Thomas Lynch is a poet by inclination and an undertaker by profession. This warm and witty memoir brings to life (!) the secret world of those in "the dismal trade." Lynch paints himself as something of a tradesman, neither rich nor poor, but carrying on the needed business of extracting the dead from our lives in the kindest, most expeditious way possible. His stories are heart-warming and hilarious. There's the local woman upset, after a bridge collapses, that her funeral cortege would have to ride through downtown and enter the cemetery's back gate. There's the constant terror of his funeral director father, who saw his own young progeny in the faces of the young people he embalmed. There's the new craze in turning golf courses into cemeteries, with the possibility of having your remains blasted out of the sand trap. There's Lynch's consideration of "cremorialization," the practice of mixing your remains with glass or ceramic. making of the dead a semi-permanent knick-kick.

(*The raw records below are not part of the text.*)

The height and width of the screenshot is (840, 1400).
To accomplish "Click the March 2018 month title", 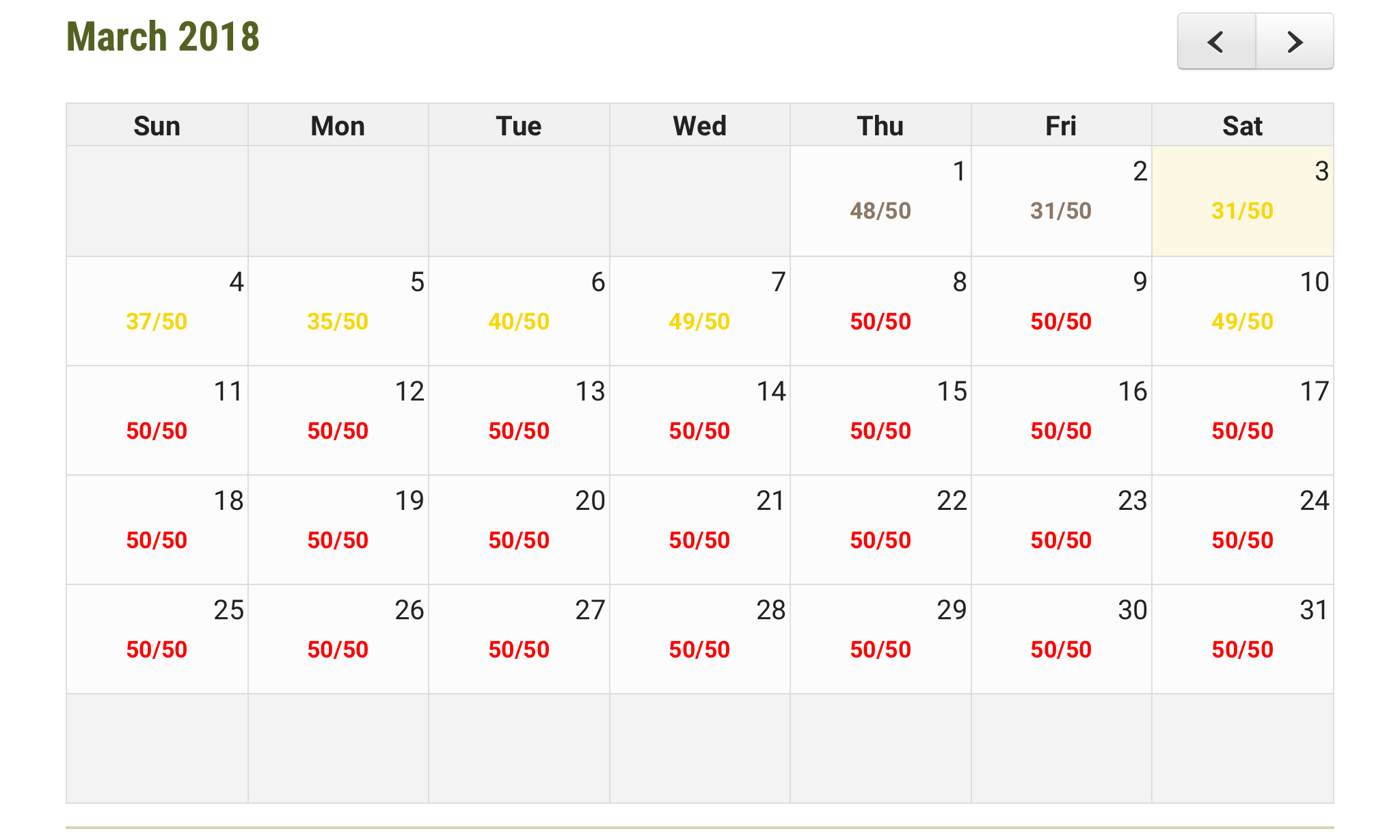I will [163, 37].
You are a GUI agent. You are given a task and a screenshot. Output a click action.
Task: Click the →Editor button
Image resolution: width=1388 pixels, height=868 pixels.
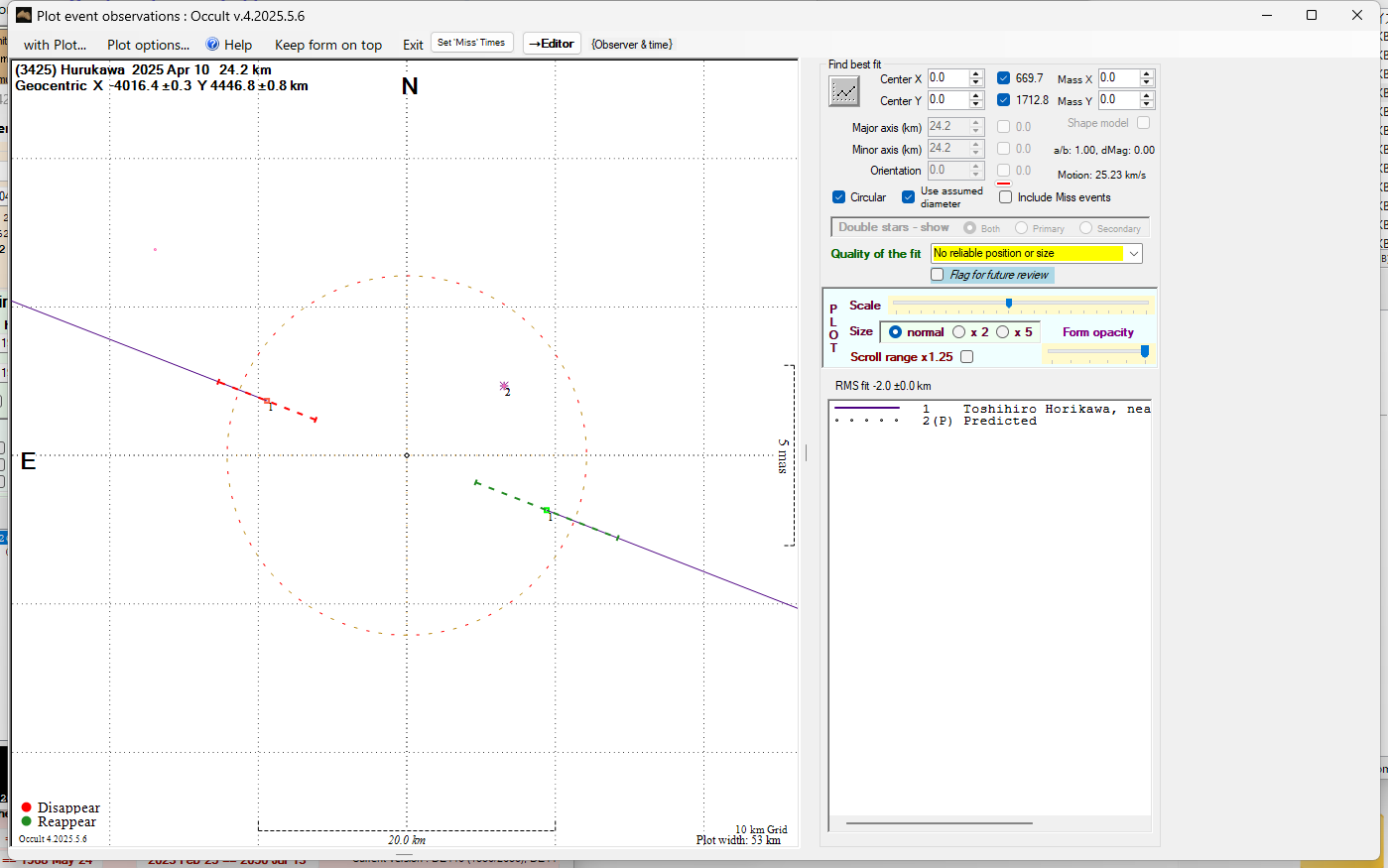click(552, 44)
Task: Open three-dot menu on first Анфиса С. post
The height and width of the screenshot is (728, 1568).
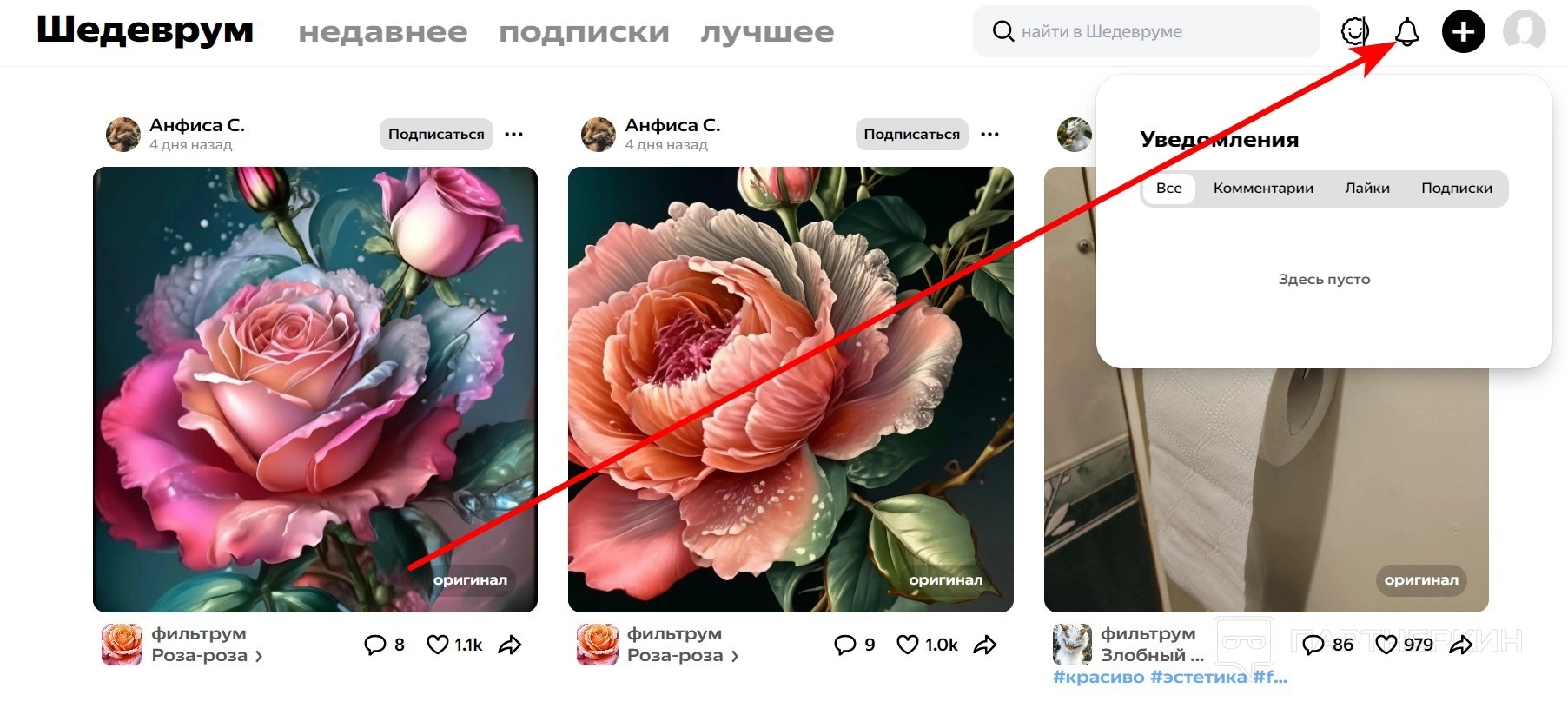Action: click(514, 134)
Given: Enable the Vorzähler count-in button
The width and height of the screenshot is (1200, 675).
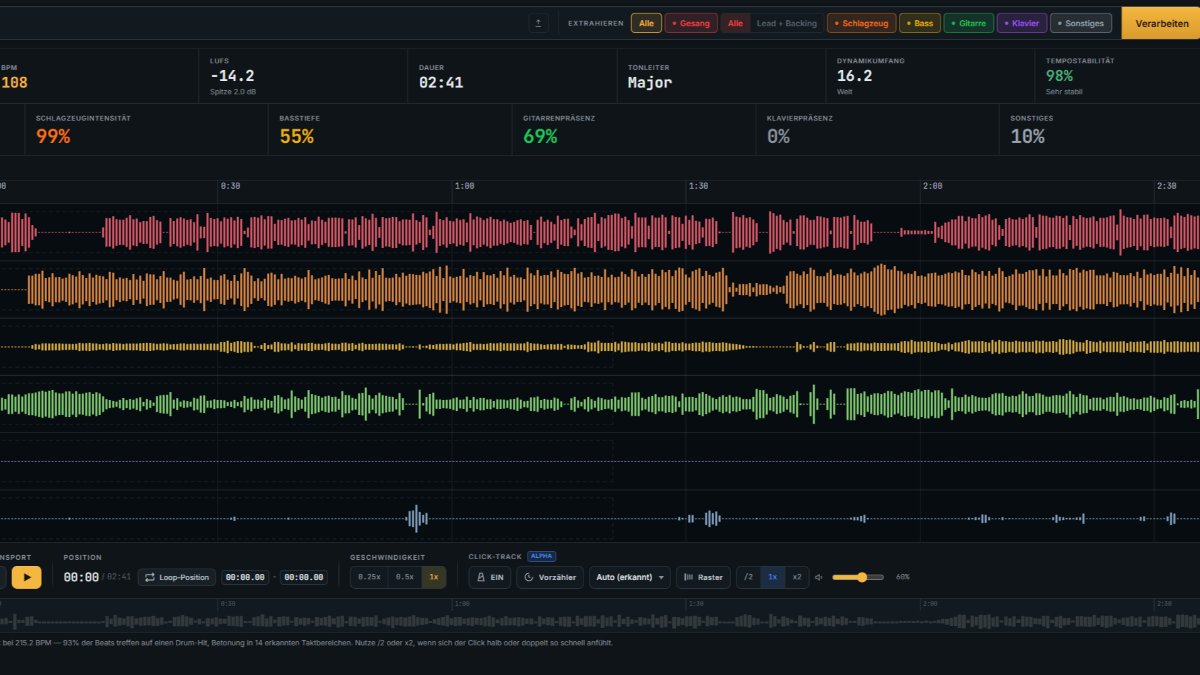Looking at the screenshot, I should point(550,577).
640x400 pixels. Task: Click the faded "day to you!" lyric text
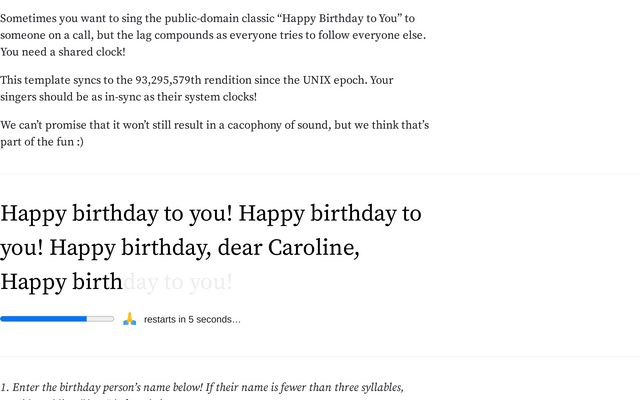[178, 282]
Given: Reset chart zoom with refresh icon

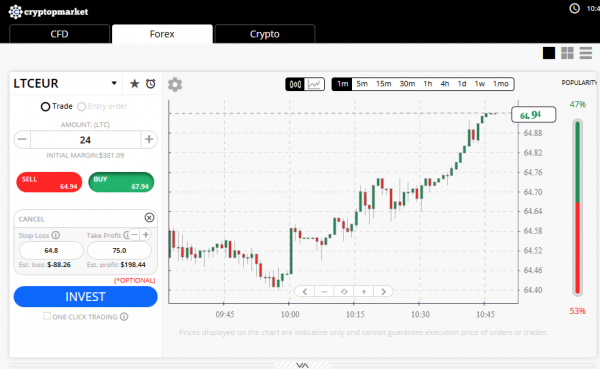Looking at the screenshot, I should 344,292.
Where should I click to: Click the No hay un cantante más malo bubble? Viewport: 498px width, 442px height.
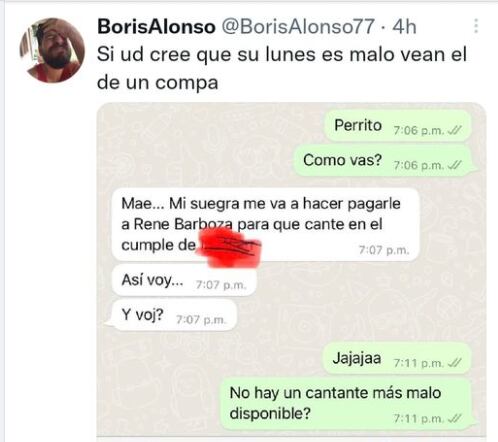[348, 404]
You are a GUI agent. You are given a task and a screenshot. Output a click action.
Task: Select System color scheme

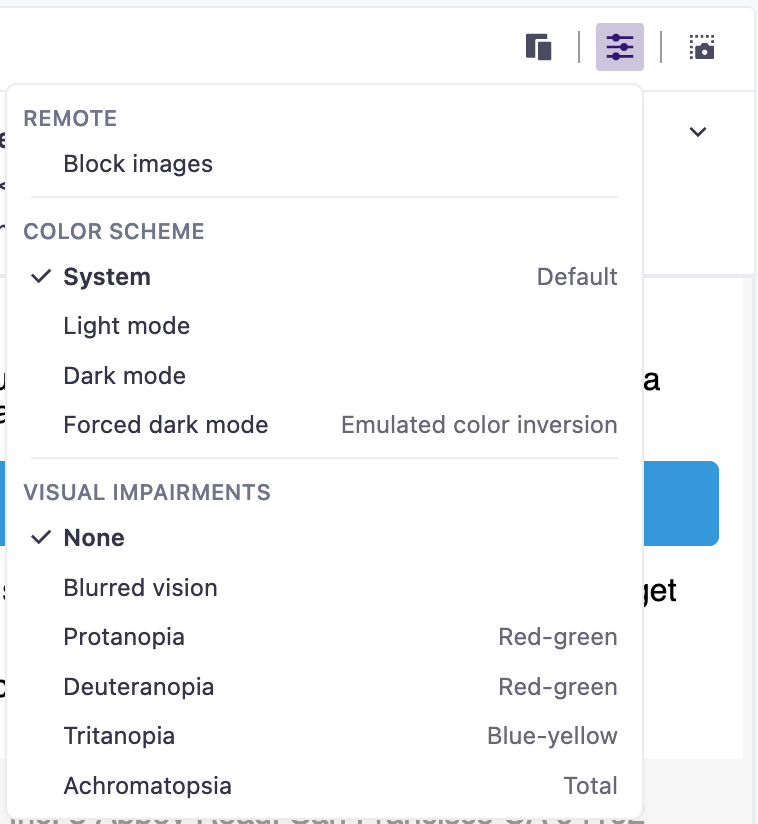107,277
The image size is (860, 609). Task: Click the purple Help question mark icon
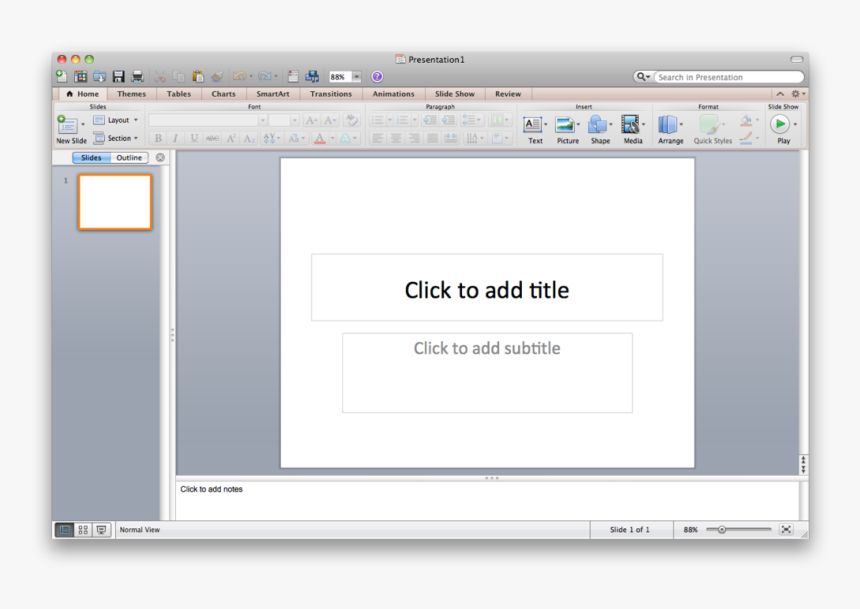pyautogui.click(x=377, y=76)
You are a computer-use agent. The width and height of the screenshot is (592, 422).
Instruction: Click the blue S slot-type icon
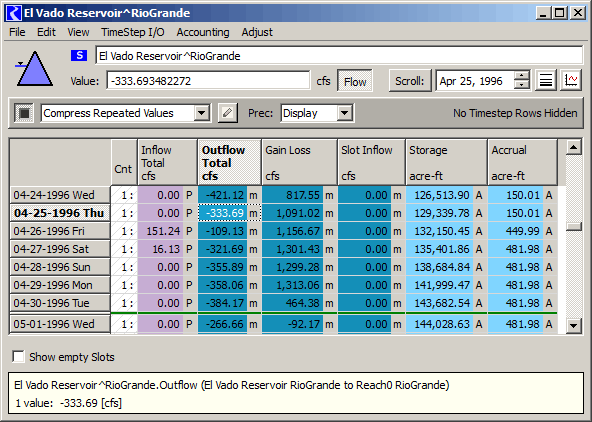79,55
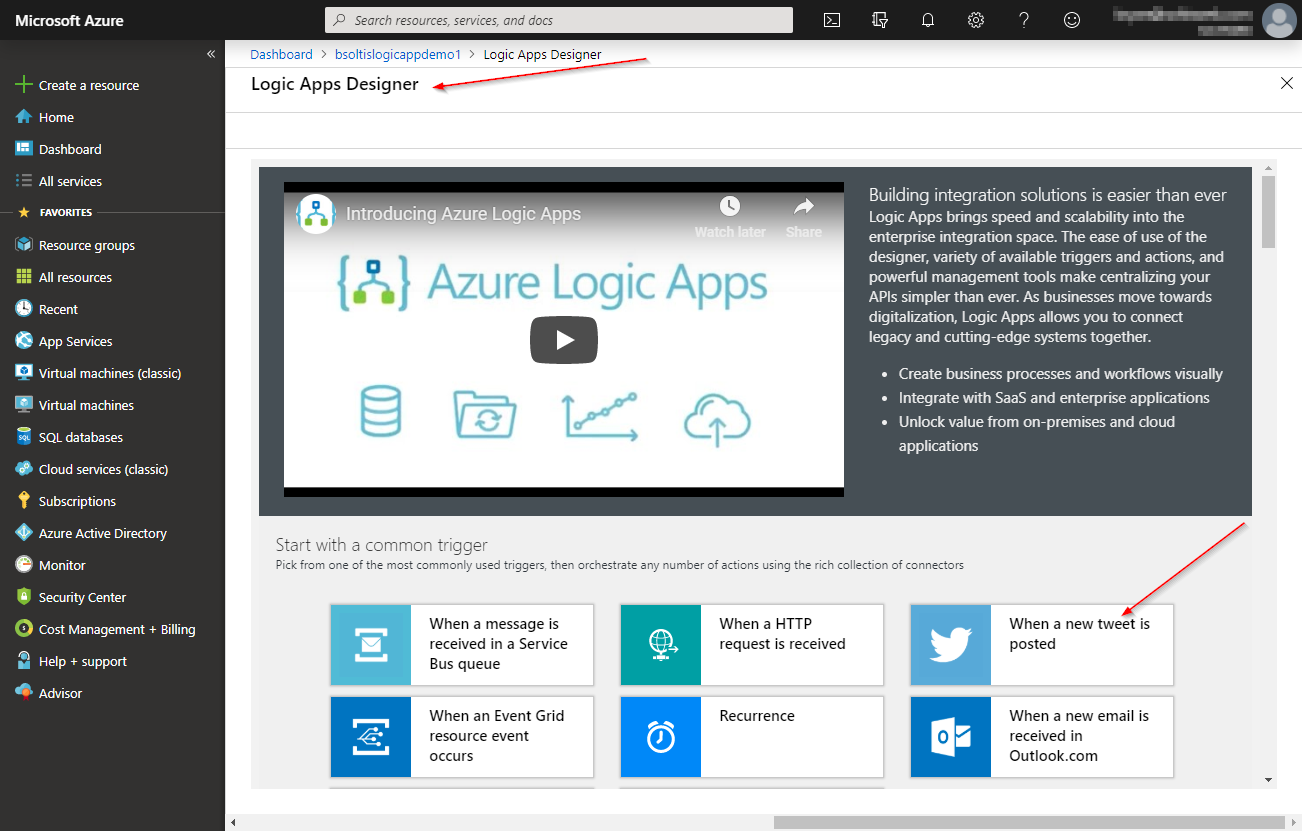Click the designer vertical scrollbar down arrow

click(x=1268, y=780)
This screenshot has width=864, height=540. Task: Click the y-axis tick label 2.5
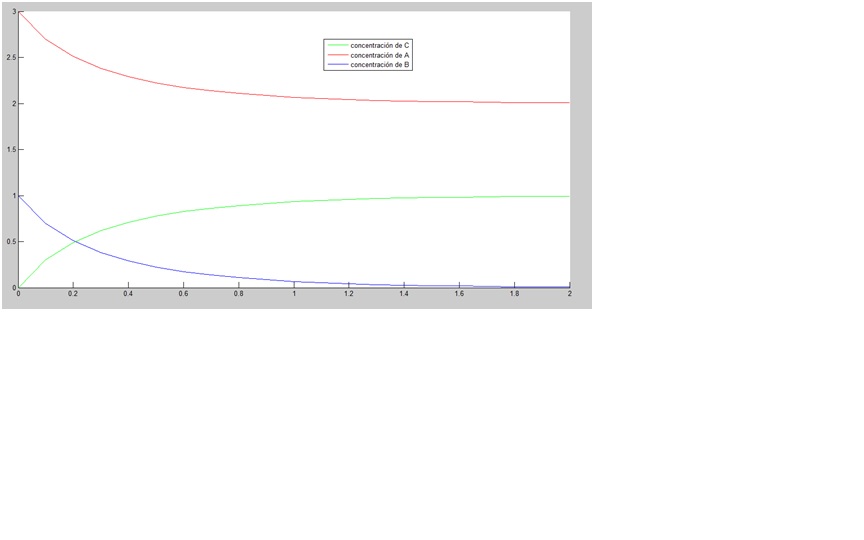10,58
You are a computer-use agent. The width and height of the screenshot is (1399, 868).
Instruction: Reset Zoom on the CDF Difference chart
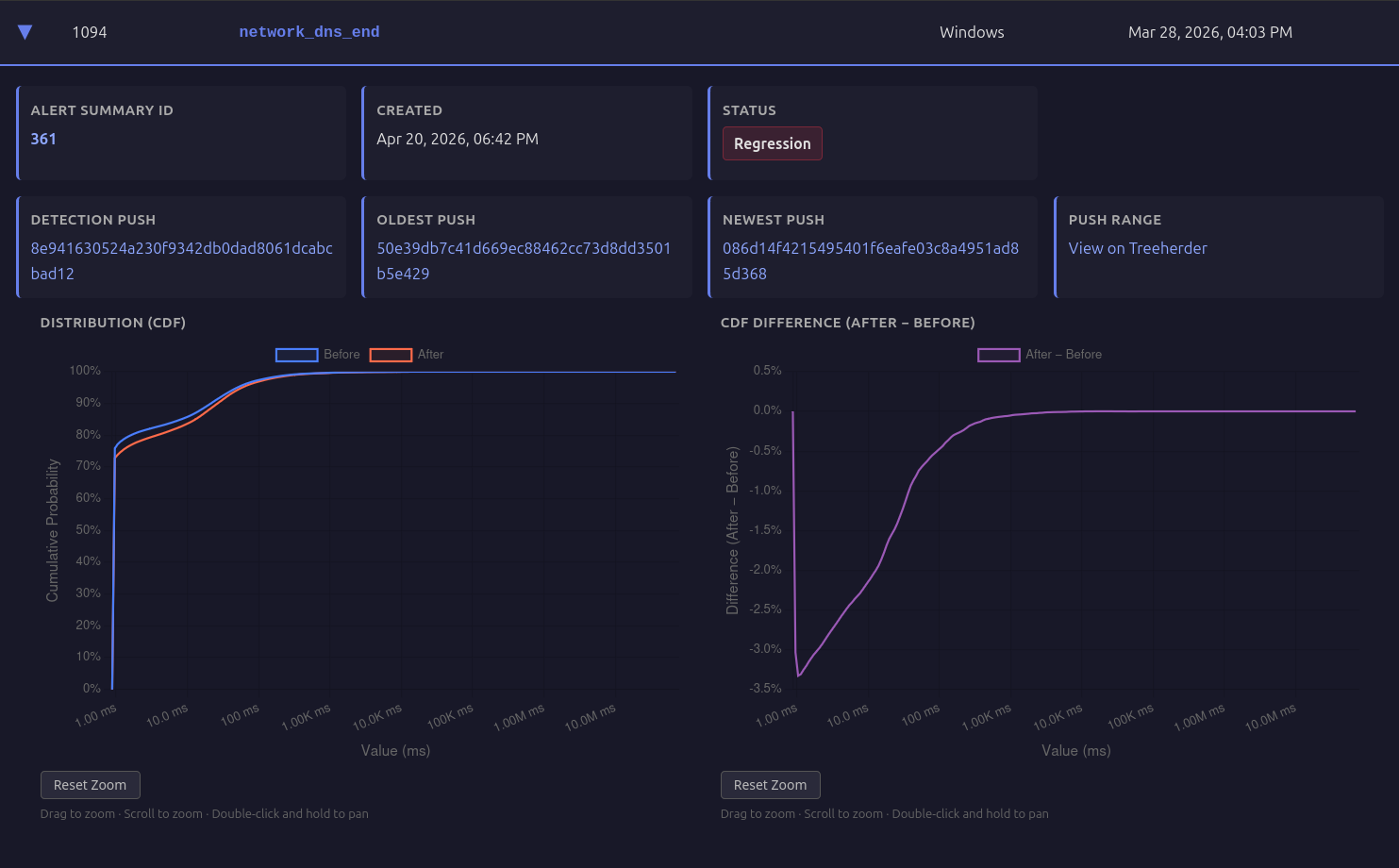(770, 785)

Often though, Lynch depicts the difficult side of the death business: cleaning up after gunshot suicides; piecing together the battered faces of murder victims; making bloody home inhabitable again. There's more to the mortuary biz than racking in the cash. And Lynch has few complementary words to say about Jessica Mitford, she of naysaying "The American Way of Death." And of Jack Kevorkian, a local Michigan "character" at the time the book was written, Lynch has barely-concealed loathing. Not because he was bad for business, but because of the path on which Dr. Jack's cavalier treatment of death and illness put us, in this age of convenience and distaste for suffering.
Mostly, though, Lynch waxes poetic about life and death -- aside from sex, the poets' (especially the Irish poets') favorite topics. He has a soft heart, bought at high price from years experiencing the tears and traumas of the grieving. He is not embarrassed to say that, while an expensive funeral is no substitute for years of neglect, many people feel, as he does, that it is sometimes a necessary way to move the living past death into new life.
Lynch's "The Undertaking" shows a human sufferer in humble service to the suffering. A wise, warm and precious book.